* _Given request_
Reproduce the listing from the line holding "Image resolution: width=1456" through the end of the listing, both included, swapping "triangle" for "arrow" and keeping everything else unchanged. Leave the pictures out of your answer.

— start —

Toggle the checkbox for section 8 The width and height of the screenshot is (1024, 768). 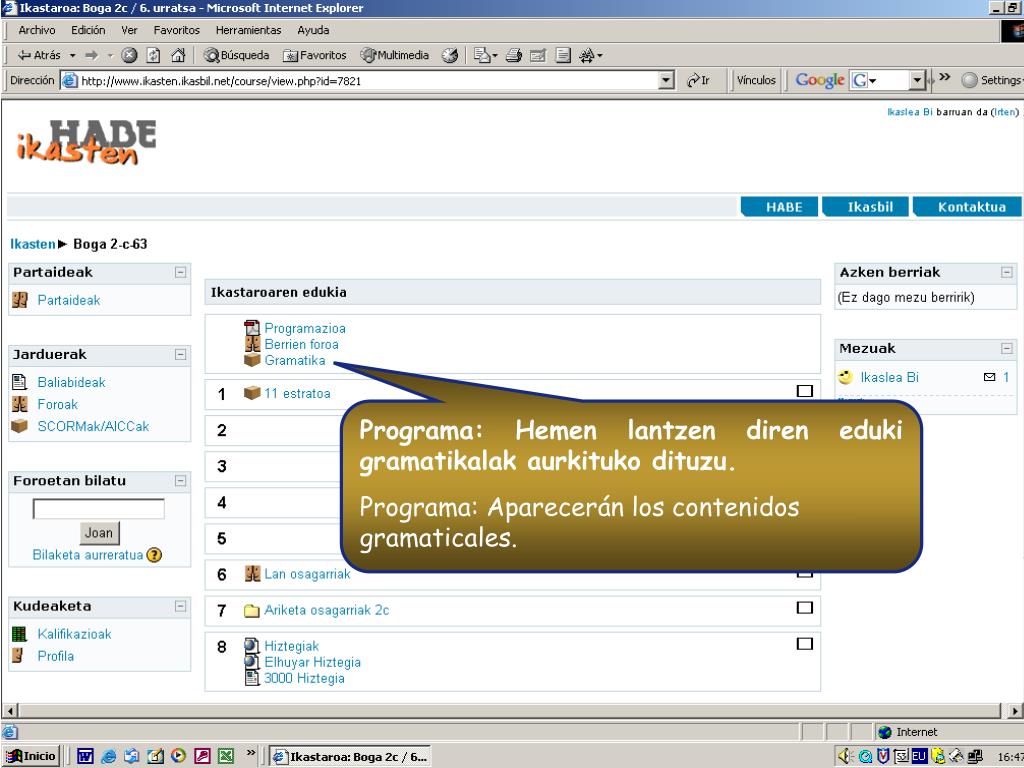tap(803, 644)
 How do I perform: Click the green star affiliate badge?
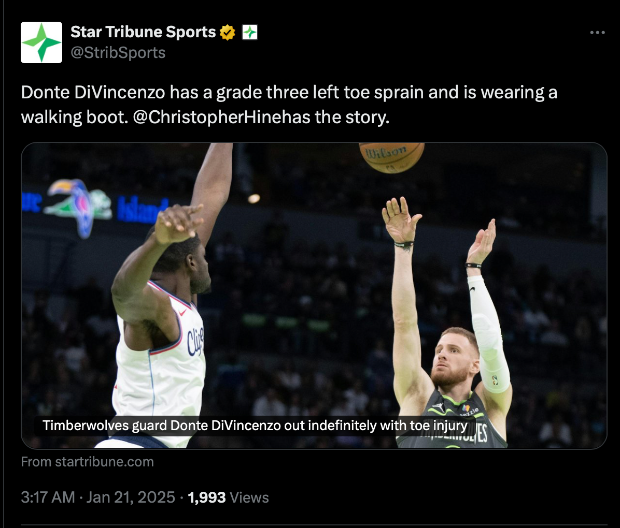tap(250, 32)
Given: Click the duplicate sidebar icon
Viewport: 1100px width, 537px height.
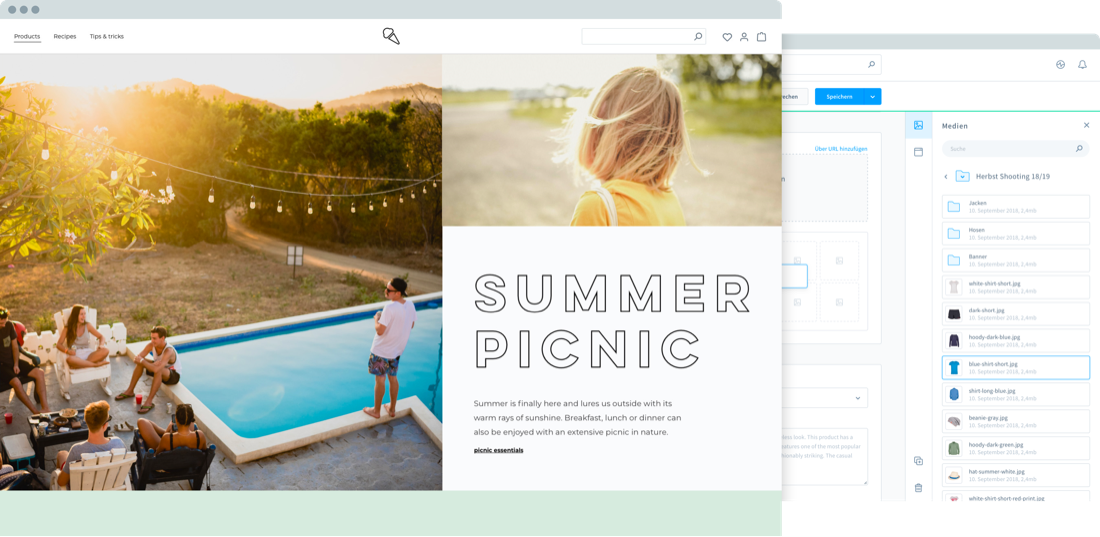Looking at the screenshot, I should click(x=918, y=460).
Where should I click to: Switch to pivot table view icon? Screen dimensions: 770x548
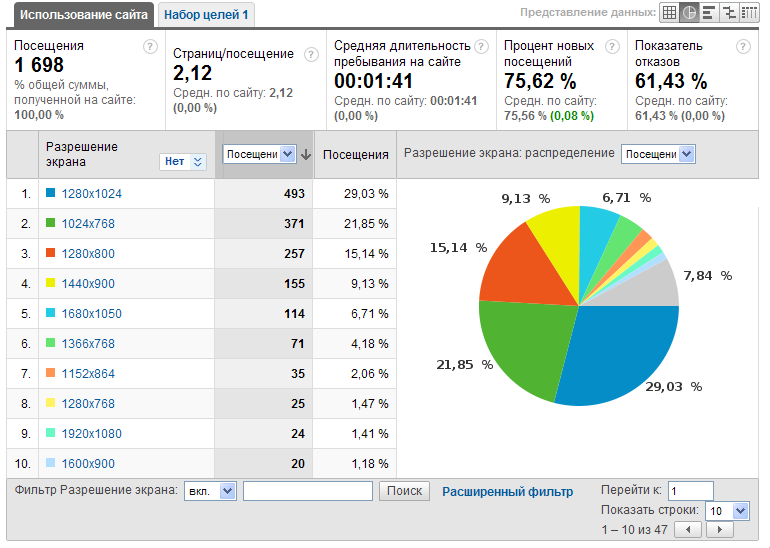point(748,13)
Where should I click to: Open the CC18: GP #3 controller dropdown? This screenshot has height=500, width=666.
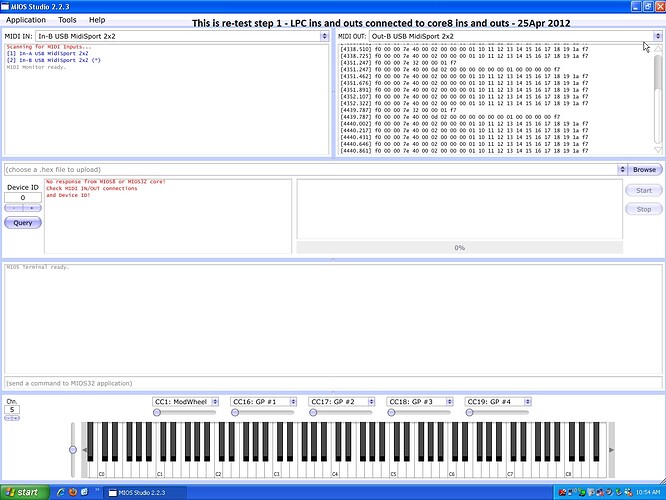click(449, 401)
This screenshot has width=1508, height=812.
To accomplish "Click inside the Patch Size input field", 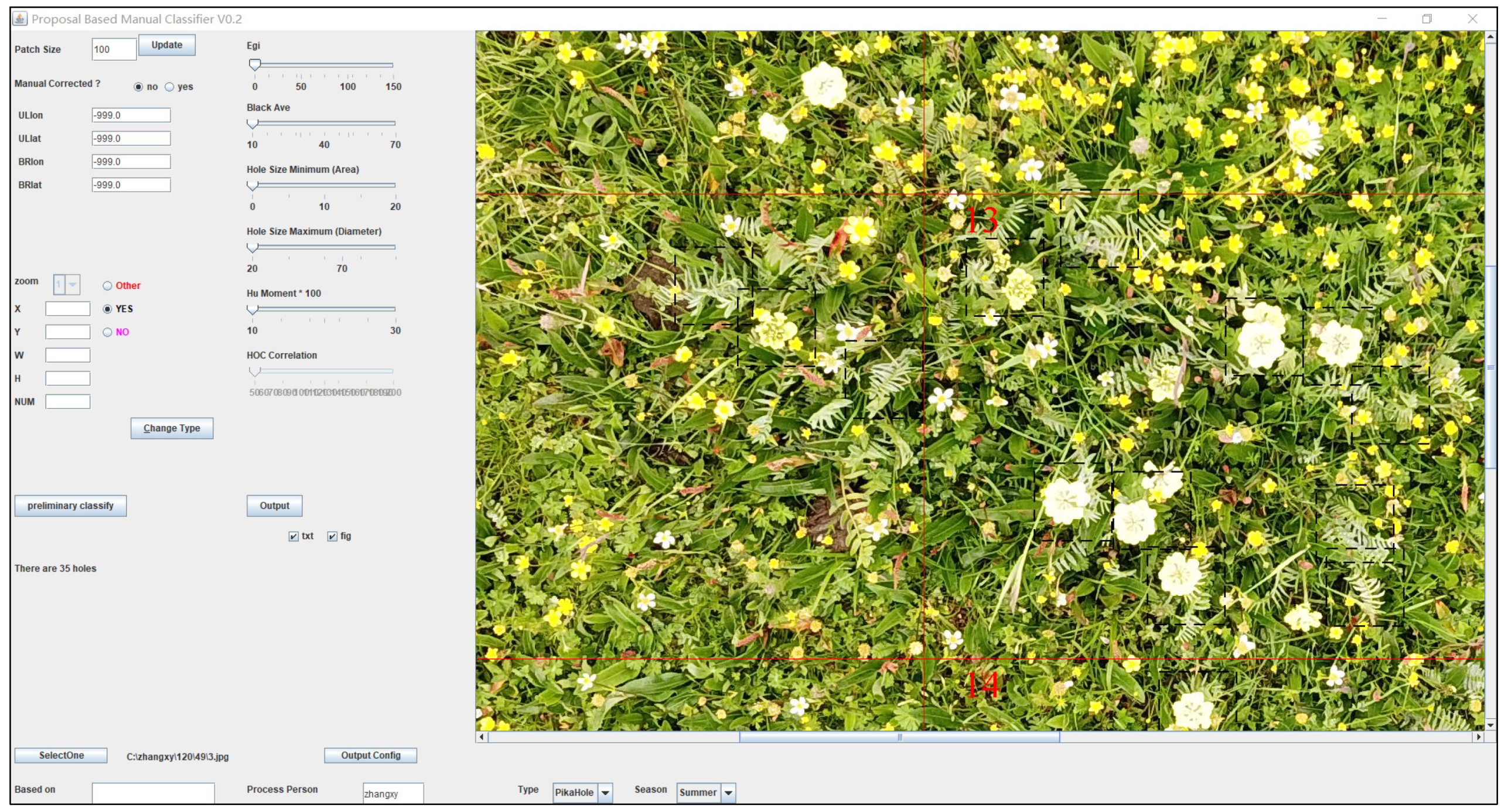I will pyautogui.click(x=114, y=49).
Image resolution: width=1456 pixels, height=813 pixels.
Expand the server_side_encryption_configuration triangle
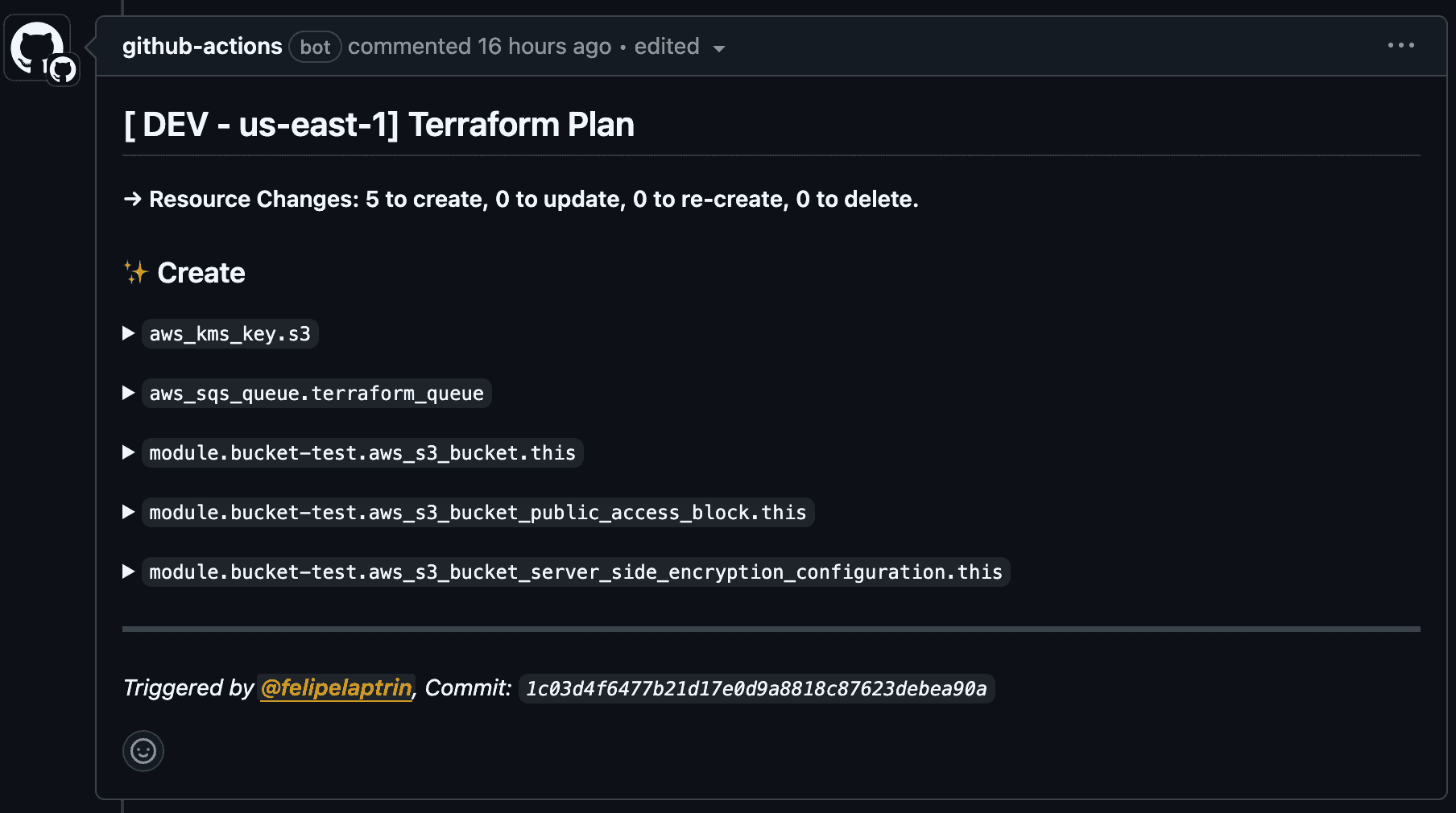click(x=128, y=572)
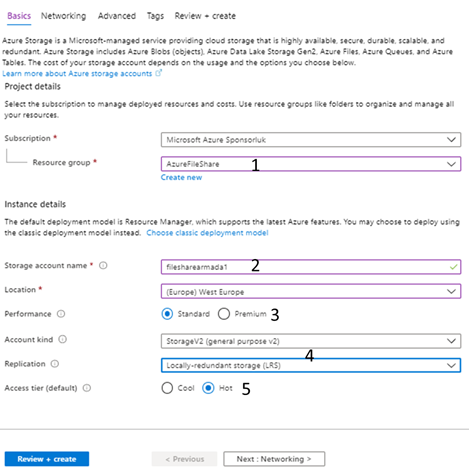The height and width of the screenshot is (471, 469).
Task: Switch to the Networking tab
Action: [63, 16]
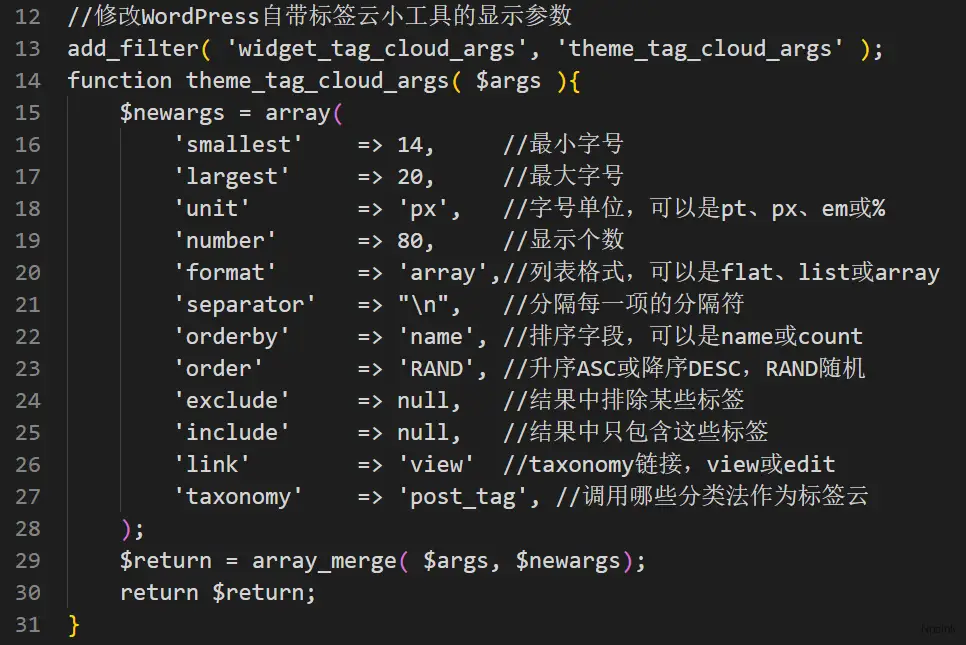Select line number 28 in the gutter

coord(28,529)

— end —

* _Answer for the task_
Image resolution: width=1456 pixels, height=813 pixels.
Expand the server_side_encryption_configuration arrow
click(x=128, y=572)
The height and width of the screenshot is (471, 469).
Task: Switch to the Networking tab
Action: [63, 16]
Select line number 28 in the gutter

coord(28,529)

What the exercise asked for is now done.